The Human Genome Project, that aimed to map and sequence the entire human genome, began in 1990 and ended in 2003 with a starting budget of over $1.5 million. It provided us, for the first time, a means to access invaluable data through genes – evolution patterns, diseases and their treatments, gene mutations and their effects, anthropological information, etc. Now, powerful software and analysis tools are being built that can decode an entire genome in a matter of hours. Data analytics is quickly becoming one of the most important branches of science that can be applied in the biotech industry. Organizations that can’t afford to have full-fledged data science teams can hire freelance experts for specific projects.
DNA sequencing generates a huge amount of data that needs to be analyzed with care, as the information and conclusions drawn are applicable in a whole range of industries from medicine to forensic science. It involves data science at various levels:
Storage: The first step is storage of DNA sequencing data. If we were to sequence the genome of every living thing from a microbe to a human, then we need to have powerful data science tools that help us store, track and retrieve relevant information.
Annotation: Annotation is the process of adding notes to specific genes in the sequence. Tools are being built to put an automated annotation system in place, which requires pattern recognition and identification.
Visualization: DNA can be visualised on many levels and in different dimensions. Data visualization tools help understand this data in the form of various layouts, showing correlations and helping the user identify problems easily. Data analytics also help in building robust DNA software with features like zoom, pan and interactive features built into the interface to facilitate quick study. Newer, innovative ways of visualization are coming into the market as well!

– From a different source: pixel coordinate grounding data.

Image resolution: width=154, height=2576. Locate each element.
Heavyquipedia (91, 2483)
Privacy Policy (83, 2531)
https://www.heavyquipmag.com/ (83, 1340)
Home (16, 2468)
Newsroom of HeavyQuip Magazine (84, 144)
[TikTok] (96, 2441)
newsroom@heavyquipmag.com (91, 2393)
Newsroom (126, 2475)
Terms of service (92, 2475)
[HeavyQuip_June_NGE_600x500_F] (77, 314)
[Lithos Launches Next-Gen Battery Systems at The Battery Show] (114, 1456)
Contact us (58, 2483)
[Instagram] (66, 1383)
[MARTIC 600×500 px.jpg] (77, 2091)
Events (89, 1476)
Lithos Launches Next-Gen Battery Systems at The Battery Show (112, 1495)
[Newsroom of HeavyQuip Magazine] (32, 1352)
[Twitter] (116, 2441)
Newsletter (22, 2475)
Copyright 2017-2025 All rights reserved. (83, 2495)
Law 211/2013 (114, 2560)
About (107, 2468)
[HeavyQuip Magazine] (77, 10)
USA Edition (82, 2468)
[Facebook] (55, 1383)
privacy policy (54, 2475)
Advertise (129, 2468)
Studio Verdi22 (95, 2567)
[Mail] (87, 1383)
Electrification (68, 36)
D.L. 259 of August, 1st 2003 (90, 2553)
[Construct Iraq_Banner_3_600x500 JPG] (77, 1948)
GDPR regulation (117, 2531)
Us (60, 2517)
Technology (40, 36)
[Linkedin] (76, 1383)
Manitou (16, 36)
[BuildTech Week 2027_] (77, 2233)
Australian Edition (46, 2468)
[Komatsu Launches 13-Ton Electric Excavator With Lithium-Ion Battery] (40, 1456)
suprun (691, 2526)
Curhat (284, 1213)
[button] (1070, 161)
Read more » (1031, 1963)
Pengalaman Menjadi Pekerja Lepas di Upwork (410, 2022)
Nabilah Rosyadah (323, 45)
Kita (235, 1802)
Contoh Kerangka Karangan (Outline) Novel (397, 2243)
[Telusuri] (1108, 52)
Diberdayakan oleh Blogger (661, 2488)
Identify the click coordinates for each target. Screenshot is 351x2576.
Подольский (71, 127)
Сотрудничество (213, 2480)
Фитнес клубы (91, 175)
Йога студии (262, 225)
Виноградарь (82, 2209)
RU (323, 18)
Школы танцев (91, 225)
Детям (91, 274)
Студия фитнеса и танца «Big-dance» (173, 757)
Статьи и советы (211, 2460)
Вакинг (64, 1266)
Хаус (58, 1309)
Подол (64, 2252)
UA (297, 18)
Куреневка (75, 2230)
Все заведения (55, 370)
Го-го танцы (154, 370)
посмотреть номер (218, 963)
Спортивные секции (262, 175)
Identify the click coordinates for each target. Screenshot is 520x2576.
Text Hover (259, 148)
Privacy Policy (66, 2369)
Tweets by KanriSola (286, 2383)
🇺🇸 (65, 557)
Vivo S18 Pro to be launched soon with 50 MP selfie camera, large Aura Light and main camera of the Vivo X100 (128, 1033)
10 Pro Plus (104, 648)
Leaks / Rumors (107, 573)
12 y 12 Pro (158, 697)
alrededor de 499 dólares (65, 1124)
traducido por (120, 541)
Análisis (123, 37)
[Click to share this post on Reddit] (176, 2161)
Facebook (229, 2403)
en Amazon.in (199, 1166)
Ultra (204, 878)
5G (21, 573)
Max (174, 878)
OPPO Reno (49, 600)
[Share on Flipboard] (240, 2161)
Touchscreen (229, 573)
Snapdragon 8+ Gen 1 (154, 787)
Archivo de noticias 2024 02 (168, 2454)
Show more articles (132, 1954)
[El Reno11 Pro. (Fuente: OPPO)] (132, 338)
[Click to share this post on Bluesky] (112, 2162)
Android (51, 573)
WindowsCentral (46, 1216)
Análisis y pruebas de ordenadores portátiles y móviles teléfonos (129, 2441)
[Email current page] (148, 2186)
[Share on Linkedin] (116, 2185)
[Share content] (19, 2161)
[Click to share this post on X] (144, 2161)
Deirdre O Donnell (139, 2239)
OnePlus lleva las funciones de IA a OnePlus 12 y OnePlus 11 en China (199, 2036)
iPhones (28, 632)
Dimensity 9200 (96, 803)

Clockwise from top right, the genomes of a human, a chimpanzee, a mouse and a zebrafish are arranged in a circle, with each color square corresponding to a pair of chromosomes. Lines connect similar DNA sequences, visually emphasizing just how much DNA we share with other species. (Image: Martin Krzywinski/EMBO)
Analysis: Data analytics software helps draw certain inferences from specific gene sequences and mutations that are invaluable in the healthcare industry. The information obtained from data analysis can also be applied in the drug discovery and development sphere for targetting specific diseases and customizing treatment approaches.
Ilumina, a company that sells DNA sequencing analysis tools, is all set to release two new sequencing machines which allow more accurate insight into genes.
Researchers in biotech are often pressurized by time, but contrarily, the research undertaken to achieve a desired result can go on for years. Data analytics, when applied to clinical trials and experiments, help quickly identify the source of error with greater ease. They also help build predictive models and provide information on optimum parameters that will achieve the desired outcome of an experiment.
Data modelling helps biotech and pharma companies screen drugs before they pick the one that’s most effective, based on the computer-generated feedback. The best options are then taken further to clinical trials. Analysis also helps hospitals monitor and evaluate patient progress and their treatment plans. Genentech has developed a database of patients previously diagnosed and treated for cancer, and this is now helping them choose effective therapies for patients currently being treated. Predilytics, a healthcare predictive analytics company, has recorded the data of about 250 million consumers, creating insights into the where, what and when of patient requirements.
Agricultural biotech firms can also take advantage of data science tools by using them to identify the best performing crops with minimum impact on the environment, especially among the genetically modified plants.
The pharma industry in particular has seen an explosion of data that is now available to them, and with this, mapping small, clinical trials to real-world situations is becoming more and more challenging. The data at their disposal comes in a variety of formats and is often noisy, so scientists have to come up with software that polishes this raw data and provides accurate solutions.
Big data also helps businesses get a deeper insight into their market, and tailor solutions to specific audiences based on their behaviours. Within an organisation, data analytics can help in making operations more effective and efficient. This report published by McKinsey outlines eight ways that pharma companies can benefit from big data.
Data analytics provides insightful metrics for companies to be able to identify bottlenecks and overcome challenges. It prompts unambiguous, data-driven decisions, which can strengthen an organisation’s operations, processes, sales and in turn, its future.